When you feel an itch in your throat, do you reach for the medicine cabinet, or do you gravitate towards natural remedies like a hot ginger tea with lemon? The latter might be a more common approach than you would think. In a 2023 survey conducted on behalf of Health Canada, around 73% of responding Canadians reported using natural health products (NHPs), including traditional medicine. In fact, the NHP industry is a booming market, with annual sales of $13.2 billion in 2021. Given the increasing interest and acceptance towards traditional medicine, it is important to consider how these products are regulated and how these regulations are evolving to suit our population’s growing needs.
Health Canada defines traditional medicine as “medicine based on the sum total of knowledge, skills and practices based on theories, beliefs and experiences indigenous to different cultures, used in the maintenance of health, as well as in the prevention, diagnosis, improvement or treatment of physical and mental illness”. They are classified as natural health products (NHPs) along with vitamins and minerals, herbal remedies, homeopathic medicines, probiotics, and other dietary supplements. NHPs fall under the purview of the Natural Health Products Regulations established in 2004, and the Protecting Canadians from Unsafe Drugs Act since 2023. Within these frameworks, Health Canada is responsible for setting and enforcing standards related to NHP safety and efficacy, manufacturing, and post-market monitoring of adverse events. While not subject to the same stringent regulatory hurdles as prescription drugs, traditional medicines nonetheless must present evidence demonstrating a history of safe and efficacious use within their associated system of traditional medicine such as pharmacopoeias (reference manuals detailing the identification, preparation, and usage guidelines for compounds), reputable written references, observational studies, and/or clinical trial data if available.
However, the Western scientific and medical communities remain skeptical of the various schools of traditional medicine. For example, scathing editorials published in Nature have questioned the recognition of traditional medicine by the World Health Organization, stating that it “risks legitimizing an unfounded underlying philosophy and some unscientific practice” and that “hundreds of years of use in clinics that don’t standardize or analyse the clinical data are no match for blinded, controlled studies”. In particular, the lax regulations around traditional medicine have drawn heavy criticism. A 2017 editorial in the Canadian Medical Association Journal writes, “alternative medicines with claims based on alternative facts do not deserve an alternative, easy regulatory road to market”, arguing that if traditional medicine is to be used for therapeutic benefit, they should be held to the same rigorous standards as modern drugs. On the other hand, proponents of traditional medicine stress that the reductionist framework of the modern biomedical system does not reflect the integrative and holistic approach of traditional medicine, and thus it is not appropriate to assess both schools of medicine with the same metrics.
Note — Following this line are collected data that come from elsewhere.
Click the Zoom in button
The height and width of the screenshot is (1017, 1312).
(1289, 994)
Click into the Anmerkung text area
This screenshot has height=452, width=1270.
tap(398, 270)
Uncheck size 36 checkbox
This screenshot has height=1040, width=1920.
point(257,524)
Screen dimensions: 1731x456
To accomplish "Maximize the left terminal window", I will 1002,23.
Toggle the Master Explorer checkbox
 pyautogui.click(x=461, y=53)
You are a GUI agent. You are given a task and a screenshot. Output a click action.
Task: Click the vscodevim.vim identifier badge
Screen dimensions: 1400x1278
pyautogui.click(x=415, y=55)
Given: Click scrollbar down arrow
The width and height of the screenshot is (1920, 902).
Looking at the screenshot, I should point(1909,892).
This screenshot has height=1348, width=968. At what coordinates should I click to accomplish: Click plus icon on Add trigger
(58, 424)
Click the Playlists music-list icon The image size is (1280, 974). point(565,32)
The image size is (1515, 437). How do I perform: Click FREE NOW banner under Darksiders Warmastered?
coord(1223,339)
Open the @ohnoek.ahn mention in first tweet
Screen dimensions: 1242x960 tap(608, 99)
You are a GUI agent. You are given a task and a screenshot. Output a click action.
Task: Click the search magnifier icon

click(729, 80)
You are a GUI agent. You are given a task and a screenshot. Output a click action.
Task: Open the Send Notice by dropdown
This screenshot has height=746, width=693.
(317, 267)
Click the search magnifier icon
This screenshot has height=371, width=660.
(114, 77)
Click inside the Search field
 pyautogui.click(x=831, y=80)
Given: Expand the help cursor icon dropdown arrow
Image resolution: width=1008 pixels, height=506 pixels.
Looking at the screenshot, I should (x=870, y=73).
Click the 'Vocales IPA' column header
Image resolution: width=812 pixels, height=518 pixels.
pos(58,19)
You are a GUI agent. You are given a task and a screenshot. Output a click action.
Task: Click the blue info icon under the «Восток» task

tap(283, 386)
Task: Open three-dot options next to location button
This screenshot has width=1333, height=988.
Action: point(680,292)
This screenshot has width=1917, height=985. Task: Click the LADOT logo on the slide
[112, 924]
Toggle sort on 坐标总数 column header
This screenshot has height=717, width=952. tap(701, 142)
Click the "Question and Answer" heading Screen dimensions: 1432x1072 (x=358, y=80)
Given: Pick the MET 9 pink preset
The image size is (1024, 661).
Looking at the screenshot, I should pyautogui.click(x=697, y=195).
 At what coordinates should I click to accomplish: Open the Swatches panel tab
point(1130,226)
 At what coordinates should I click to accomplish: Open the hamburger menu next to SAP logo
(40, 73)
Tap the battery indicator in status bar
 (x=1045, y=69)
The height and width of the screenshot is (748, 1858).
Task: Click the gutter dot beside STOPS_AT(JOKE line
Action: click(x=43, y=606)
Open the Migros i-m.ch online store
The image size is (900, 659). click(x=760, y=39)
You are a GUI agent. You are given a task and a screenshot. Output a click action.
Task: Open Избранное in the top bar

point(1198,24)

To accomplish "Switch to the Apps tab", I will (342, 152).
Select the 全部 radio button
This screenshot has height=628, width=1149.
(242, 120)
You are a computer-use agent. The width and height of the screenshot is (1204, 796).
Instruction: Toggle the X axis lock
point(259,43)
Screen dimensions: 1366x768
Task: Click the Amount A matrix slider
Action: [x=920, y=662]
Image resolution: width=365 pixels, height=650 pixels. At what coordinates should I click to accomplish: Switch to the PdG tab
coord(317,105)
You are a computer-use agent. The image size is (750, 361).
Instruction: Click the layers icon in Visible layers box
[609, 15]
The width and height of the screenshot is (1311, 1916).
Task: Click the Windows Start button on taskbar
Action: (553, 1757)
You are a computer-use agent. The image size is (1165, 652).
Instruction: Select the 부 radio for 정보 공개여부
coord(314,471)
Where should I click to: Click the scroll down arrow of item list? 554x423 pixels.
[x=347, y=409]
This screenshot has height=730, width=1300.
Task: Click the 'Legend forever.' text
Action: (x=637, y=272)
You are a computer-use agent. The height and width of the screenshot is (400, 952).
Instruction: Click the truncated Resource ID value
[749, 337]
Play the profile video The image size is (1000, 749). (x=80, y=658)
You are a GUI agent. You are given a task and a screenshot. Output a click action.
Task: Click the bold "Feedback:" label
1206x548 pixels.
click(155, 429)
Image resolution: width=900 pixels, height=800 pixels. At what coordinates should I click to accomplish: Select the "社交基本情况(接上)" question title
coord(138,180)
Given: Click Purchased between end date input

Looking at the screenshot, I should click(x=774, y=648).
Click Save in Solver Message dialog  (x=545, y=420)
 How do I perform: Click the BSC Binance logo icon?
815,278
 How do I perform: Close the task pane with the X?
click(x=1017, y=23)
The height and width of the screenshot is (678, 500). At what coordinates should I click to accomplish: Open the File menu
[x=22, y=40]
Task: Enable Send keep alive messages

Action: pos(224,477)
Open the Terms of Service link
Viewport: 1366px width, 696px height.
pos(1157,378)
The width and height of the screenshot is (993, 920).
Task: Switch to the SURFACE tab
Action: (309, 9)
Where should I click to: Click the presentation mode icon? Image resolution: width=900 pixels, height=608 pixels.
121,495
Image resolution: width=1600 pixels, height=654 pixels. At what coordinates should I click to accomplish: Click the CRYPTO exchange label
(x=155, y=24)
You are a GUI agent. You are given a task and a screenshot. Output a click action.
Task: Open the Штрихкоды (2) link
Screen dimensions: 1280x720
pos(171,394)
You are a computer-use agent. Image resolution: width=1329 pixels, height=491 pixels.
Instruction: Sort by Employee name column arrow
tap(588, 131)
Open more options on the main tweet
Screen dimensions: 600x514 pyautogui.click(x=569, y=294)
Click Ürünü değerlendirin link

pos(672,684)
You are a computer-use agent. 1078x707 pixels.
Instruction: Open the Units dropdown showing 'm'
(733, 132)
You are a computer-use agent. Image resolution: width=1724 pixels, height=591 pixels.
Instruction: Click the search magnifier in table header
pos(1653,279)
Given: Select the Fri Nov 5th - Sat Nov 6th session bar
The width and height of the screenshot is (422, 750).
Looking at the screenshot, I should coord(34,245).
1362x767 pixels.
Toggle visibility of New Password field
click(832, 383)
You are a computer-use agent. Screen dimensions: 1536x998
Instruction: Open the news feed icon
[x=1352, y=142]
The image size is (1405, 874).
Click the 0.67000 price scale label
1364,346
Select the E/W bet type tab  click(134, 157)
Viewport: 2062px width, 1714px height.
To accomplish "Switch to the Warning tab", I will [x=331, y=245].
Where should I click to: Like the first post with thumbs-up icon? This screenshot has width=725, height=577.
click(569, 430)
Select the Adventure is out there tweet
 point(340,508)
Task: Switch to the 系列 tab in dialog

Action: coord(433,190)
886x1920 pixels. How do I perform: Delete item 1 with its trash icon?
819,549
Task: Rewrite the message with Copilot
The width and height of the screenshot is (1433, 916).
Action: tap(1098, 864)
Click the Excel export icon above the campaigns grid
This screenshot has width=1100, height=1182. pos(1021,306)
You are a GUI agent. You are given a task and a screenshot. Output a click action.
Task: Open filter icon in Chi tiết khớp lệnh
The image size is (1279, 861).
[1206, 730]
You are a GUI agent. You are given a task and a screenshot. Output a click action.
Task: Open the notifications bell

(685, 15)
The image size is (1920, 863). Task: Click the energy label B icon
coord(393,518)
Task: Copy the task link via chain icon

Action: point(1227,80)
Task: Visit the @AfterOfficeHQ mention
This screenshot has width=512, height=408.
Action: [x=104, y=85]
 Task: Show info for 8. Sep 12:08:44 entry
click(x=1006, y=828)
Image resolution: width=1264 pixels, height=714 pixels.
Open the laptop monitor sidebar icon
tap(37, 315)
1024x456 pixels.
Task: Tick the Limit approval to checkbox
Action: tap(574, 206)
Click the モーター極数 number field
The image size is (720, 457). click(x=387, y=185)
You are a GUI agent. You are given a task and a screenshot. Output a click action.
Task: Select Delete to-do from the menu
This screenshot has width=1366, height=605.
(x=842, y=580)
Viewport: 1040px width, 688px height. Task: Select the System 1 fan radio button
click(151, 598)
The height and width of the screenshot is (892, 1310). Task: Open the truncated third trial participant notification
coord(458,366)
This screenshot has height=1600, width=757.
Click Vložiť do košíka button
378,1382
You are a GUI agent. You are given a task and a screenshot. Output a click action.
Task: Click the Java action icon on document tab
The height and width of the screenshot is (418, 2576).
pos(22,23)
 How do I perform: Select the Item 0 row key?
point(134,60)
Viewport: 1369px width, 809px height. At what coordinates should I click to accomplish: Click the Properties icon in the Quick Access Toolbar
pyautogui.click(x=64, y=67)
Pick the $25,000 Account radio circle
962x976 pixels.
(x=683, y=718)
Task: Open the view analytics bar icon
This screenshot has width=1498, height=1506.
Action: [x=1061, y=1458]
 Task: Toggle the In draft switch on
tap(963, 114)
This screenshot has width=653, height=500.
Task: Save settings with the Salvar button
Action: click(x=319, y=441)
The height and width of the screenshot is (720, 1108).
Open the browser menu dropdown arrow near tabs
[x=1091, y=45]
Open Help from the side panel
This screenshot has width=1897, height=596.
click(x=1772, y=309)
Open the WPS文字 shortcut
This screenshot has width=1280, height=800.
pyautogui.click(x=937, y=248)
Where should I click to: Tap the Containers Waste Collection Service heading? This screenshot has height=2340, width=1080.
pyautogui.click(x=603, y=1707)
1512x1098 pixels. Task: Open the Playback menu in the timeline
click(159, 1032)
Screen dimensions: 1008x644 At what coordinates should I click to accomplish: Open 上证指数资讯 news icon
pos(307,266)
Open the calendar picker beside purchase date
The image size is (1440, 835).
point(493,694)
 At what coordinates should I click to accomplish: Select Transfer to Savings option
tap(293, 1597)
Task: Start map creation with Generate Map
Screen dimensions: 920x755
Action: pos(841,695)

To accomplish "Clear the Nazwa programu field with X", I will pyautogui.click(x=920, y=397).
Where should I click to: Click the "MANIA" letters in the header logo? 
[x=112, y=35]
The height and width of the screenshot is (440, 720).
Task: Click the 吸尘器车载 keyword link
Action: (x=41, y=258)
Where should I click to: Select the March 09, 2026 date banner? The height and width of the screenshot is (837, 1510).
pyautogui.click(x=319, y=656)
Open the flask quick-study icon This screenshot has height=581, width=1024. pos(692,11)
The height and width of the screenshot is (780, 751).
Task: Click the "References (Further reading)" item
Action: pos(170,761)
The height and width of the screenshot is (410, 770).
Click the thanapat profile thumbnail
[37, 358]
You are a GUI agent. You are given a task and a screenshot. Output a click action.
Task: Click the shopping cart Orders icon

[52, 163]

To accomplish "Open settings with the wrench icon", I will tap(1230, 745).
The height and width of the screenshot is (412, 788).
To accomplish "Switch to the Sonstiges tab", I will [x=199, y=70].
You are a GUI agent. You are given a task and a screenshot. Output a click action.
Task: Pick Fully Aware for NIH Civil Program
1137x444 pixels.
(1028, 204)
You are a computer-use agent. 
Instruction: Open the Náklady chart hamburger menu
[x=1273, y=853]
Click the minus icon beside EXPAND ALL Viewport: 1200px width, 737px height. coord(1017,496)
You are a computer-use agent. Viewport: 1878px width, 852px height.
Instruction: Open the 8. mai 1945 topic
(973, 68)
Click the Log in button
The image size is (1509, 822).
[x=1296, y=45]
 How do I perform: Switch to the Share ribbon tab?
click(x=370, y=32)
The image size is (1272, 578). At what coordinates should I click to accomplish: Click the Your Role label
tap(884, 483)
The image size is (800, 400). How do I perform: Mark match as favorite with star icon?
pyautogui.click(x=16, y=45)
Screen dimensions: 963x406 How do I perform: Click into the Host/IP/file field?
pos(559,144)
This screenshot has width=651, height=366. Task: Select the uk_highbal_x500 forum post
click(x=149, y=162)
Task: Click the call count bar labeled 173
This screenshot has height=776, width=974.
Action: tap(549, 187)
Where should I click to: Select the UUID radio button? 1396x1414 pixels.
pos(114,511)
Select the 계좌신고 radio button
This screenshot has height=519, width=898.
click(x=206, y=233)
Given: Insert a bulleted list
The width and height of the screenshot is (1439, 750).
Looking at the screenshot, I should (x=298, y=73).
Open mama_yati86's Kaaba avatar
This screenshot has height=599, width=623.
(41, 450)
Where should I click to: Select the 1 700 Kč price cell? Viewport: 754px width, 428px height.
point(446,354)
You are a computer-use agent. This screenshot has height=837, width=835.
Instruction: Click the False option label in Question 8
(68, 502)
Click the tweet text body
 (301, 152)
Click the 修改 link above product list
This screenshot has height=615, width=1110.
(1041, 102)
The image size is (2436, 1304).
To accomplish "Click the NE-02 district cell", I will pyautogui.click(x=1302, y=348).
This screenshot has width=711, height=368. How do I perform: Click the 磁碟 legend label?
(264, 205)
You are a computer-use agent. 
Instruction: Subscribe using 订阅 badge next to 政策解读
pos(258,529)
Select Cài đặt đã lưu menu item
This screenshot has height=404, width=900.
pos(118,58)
Clearly there is a need to ensure that the claims of safety made by different medicines, whether modern or traditional, are backed by evidence. However, it is important to evaluate this evidence in a manner reflective of the appropriate knowledge system of health. This requires open and continuous dialogue between Western and traditional medical practitioners and policymakers to allow Canadians access to the fullest range of healthcare options possible. In this way, medical practices from both schools of thought may be harnessed in tandem to better advance health and wellbeing in Canada.